League to Launch Municipal Deposit Reform Grassroots Postcard Campaign

Posted by Marissa Anema Wednesday, April 20, 2011 12:09:00 PM

HIGHTSTOWN, N.J. - The NJCUL has been aggressively supporting legislation (S-1807, A-1597) pending in Trenton to change a forty year-old N.J. statute that prevents local government entities such as school boards, and county and local governments from utilizing credit unions as depositories.

The legislation has passed the state Senate and is pending in the Assembly Financial Institutions & Insurance Committee. The Assembly bill has a growing number of important sponsors and cosponsors, including Assembly Speaker Sheila Oliver. However, the committee has yet to conduct its hearing so that the bill can be released for a vote by the entire Assembly.

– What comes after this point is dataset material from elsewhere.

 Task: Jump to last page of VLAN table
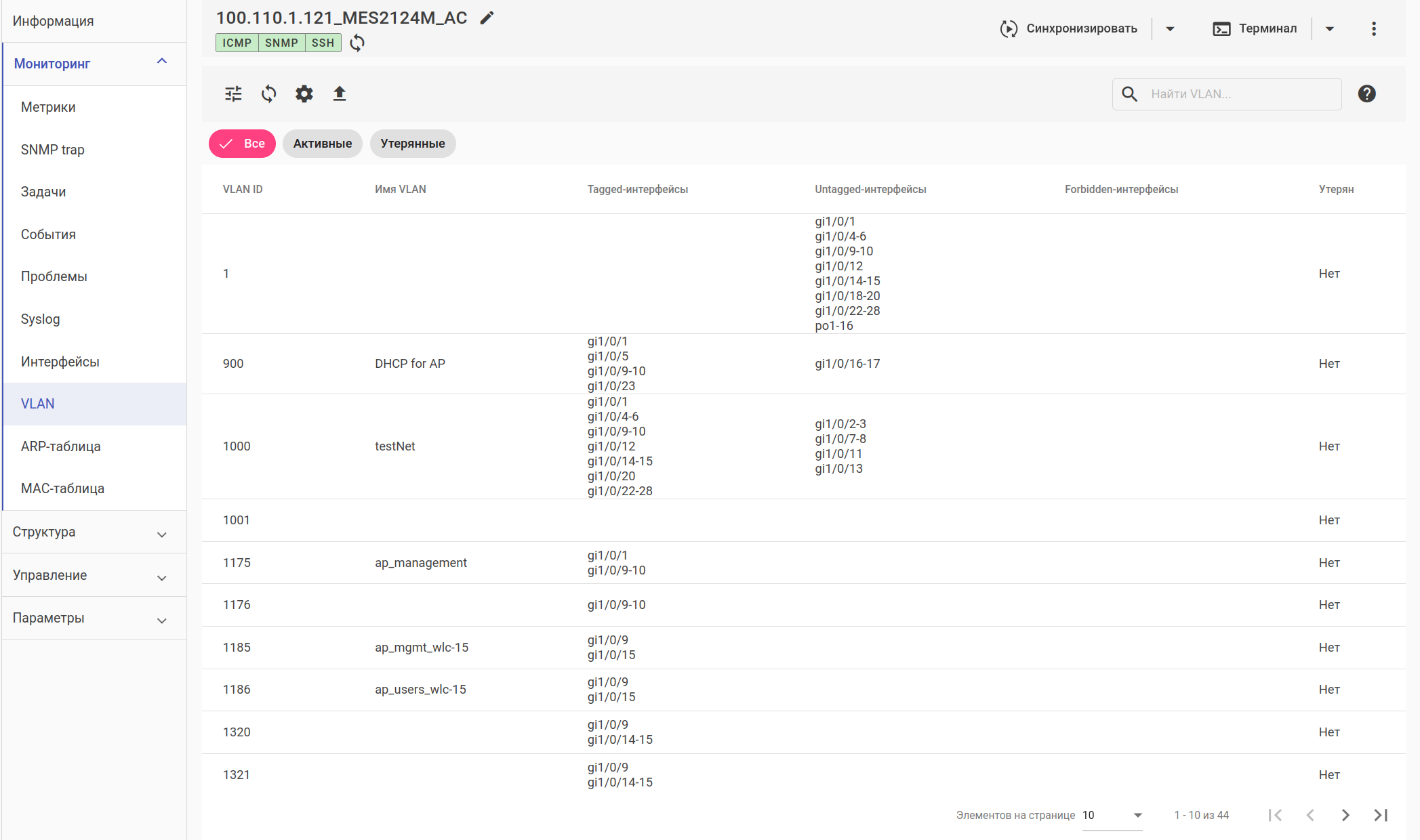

To encourage committee action on the bill, the NJCUL has been ramping-up its grassroots efforts. Last month it aired municipal deposit reform-themed radio spots during 101.5 FM's monthly Ask the Governor call-in program. The spots directed listeners to our Banking You Can Trust Web site where they could learn more about the issue and contact their lawmakers in Trenton. The broadcast aired just two days after the governor's annual budget message.

The League is now launching a grassroots postcard campaign with the goal of sending 5,000 postcards to selected Assembly members based on credit union membership demographics and key legislative districts.

Participating credit unions will be given a supply of postcards depending, in part, on its membership demographics. They are being asked to have employees, volunteers and members complete two postcards each with their name and address. The postcards will then be matched and sent to the individual's respective Assembly lawmakers.

"A strong showing on this campaign is not only critical to municipal deposits reform, it's important to future Trenton efforts as well because it will demonstrate just how engaged the credit union constituency really is," according to NJCUL President/CEO Paul Gentile. "We've told them our numbers. Now they need to hear those numbers," he concluded.